** WORK TO COMPLETE **
Return the listing lines verbatim, starting at the line that contains "Given: Switch to the macOS platform toggle" and stopping after the line that contains "point(486,121)".

** INFORMATION GIVEN **
—————

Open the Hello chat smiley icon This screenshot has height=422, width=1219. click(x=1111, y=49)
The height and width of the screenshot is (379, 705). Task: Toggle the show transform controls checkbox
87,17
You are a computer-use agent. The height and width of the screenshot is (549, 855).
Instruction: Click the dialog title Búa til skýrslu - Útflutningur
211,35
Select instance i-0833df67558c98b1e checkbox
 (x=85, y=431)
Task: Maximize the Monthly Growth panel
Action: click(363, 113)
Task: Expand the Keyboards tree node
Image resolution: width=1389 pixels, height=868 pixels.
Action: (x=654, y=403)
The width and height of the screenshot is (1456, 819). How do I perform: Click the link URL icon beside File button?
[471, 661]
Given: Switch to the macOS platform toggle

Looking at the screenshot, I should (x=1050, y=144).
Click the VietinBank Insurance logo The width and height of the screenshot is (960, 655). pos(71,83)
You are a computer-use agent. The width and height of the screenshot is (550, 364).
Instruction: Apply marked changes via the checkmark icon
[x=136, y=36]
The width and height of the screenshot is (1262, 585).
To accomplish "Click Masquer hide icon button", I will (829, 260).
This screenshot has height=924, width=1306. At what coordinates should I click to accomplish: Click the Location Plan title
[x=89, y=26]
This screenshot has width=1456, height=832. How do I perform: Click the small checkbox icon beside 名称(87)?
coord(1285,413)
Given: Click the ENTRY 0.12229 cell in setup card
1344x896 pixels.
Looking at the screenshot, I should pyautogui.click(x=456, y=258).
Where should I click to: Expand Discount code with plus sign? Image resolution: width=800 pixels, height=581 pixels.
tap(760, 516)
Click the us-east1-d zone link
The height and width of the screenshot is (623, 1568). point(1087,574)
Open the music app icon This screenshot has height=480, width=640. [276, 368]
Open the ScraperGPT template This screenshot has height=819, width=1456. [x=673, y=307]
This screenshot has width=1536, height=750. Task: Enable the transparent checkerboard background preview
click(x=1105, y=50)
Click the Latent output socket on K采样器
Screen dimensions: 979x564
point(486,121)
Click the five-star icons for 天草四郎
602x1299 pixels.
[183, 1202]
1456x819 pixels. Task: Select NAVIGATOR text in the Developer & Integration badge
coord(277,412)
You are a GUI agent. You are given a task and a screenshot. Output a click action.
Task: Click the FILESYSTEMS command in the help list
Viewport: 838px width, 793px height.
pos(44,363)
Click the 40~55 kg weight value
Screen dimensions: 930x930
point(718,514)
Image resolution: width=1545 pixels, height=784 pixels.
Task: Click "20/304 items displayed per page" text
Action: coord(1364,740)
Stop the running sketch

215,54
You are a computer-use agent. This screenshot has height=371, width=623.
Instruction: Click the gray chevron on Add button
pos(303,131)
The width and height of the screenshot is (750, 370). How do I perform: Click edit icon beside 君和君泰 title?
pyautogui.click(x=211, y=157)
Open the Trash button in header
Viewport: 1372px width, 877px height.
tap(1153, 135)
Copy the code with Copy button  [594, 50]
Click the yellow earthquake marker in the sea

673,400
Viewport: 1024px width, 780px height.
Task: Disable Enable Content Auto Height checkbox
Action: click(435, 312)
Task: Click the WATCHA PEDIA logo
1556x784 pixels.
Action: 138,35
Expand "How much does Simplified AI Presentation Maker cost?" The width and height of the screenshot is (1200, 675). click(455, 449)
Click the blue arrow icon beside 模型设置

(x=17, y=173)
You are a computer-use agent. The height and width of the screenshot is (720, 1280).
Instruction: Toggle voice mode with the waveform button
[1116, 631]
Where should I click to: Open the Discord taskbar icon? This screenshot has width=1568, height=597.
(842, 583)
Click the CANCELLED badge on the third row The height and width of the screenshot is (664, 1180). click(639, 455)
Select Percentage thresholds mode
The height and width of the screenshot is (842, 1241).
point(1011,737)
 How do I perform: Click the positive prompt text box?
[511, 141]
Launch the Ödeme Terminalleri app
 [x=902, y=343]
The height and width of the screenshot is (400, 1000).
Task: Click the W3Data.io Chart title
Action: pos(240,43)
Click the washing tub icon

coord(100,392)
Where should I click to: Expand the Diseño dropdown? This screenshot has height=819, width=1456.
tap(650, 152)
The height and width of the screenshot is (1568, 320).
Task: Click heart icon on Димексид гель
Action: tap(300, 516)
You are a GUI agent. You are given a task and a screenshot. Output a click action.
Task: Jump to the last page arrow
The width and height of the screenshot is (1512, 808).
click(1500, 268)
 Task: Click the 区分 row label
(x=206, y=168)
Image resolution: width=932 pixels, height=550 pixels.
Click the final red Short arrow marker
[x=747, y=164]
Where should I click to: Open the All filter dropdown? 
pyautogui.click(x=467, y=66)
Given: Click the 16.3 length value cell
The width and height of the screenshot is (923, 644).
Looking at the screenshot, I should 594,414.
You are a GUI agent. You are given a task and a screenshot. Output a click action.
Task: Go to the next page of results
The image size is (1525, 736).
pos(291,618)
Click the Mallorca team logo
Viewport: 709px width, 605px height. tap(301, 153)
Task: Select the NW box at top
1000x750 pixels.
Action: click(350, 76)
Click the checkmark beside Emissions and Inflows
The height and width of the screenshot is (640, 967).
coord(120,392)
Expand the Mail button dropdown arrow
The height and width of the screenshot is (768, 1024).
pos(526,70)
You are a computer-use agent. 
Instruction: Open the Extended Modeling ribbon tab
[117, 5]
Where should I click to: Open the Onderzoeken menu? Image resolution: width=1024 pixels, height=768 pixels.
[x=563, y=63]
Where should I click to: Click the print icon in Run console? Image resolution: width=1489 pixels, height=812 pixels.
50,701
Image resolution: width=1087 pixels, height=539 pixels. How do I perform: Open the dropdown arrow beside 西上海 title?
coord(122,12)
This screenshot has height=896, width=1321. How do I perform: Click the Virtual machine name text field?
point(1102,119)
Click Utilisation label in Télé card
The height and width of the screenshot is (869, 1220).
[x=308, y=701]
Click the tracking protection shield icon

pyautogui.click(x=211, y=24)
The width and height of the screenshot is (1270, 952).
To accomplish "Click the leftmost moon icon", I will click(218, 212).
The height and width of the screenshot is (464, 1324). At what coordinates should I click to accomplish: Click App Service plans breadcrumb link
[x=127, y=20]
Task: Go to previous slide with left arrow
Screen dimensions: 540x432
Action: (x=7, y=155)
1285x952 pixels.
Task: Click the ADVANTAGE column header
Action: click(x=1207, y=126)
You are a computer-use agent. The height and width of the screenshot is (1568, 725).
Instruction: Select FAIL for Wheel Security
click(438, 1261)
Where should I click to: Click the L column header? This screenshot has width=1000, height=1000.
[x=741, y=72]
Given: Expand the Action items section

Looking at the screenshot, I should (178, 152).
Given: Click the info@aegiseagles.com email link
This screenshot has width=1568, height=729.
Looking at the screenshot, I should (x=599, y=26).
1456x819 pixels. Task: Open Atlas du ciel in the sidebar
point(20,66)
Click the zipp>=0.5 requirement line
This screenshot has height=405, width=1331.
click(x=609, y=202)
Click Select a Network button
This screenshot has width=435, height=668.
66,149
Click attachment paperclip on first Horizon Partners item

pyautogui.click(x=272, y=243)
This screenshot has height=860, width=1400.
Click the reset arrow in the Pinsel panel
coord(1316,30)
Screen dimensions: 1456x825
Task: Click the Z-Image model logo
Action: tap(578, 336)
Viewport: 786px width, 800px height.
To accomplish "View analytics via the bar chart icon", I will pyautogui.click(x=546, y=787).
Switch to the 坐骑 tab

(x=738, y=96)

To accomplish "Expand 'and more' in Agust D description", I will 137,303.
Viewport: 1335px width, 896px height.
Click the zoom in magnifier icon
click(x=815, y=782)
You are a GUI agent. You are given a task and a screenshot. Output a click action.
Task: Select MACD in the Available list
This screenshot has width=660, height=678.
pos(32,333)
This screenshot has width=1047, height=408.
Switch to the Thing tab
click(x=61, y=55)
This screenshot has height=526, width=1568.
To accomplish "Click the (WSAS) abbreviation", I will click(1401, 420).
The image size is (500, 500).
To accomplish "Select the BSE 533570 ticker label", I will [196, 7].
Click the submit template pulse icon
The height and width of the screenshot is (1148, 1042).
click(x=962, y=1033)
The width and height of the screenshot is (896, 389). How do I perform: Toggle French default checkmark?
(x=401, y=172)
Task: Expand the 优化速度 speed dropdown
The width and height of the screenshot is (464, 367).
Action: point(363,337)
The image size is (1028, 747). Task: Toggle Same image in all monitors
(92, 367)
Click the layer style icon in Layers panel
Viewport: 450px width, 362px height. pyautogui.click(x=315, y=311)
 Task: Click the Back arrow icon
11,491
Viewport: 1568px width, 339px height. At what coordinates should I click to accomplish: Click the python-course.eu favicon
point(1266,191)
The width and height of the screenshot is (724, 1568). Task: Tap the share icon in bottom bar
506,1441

—————

** SOLUTION FOR THIS PROBLEM **
Given: Switch to the macOS platform toggle

Looking at the screenshot, I should (x=1050, y=144).
Click the VietinBank Insurance logo The width and height of the screenshot is (960, 655). pos(71,83)
You are a computer-use agent. The width and height of the screenshot is (550, 364).
Instruction: Apply marked changes via the checkmark icon
[x=136, y=36]
The width and height of the screenshot is (1262, 585).
To accomplish "Click Masquer hide icon button", I will (829, 260).
This screenshot has height=924, width=1306. At what coordinates should I click to accomplish: Click the Location Plan title
[x=89, y=26]
This screenshot has width=1456, height=832. How do I perform: Click the small checkbox icon beside 名称(87)?
coord(1285,413)
Given: Click the ENTRY 0.12229 cell in setup card
1344x896 pixels.
Looking at the screenshot, I should pyautogui.click(x=456, y=258).
Where should I click to: Expand Discount code with plus sign? Image resolution: width=800 pixels, height=581 pixels.
tap(760, 516)
Click the us-east1-d zone link
The height and width of the screenshot is (623, 1568). point(1087,574)
Open the music app icon This screenshot has height=480, width=640. [276, 368]
Open the ScraperGPT template This screenshot has height=819, width=1456. [x=673, y=307]
This screenshot has width=1536, height=750. Task: Enable the transparent checkerboard background preview
click(x=1105, y=50)
Click the Latent output socket on K采样器
Screen dimensions: 979x564
point(486,121)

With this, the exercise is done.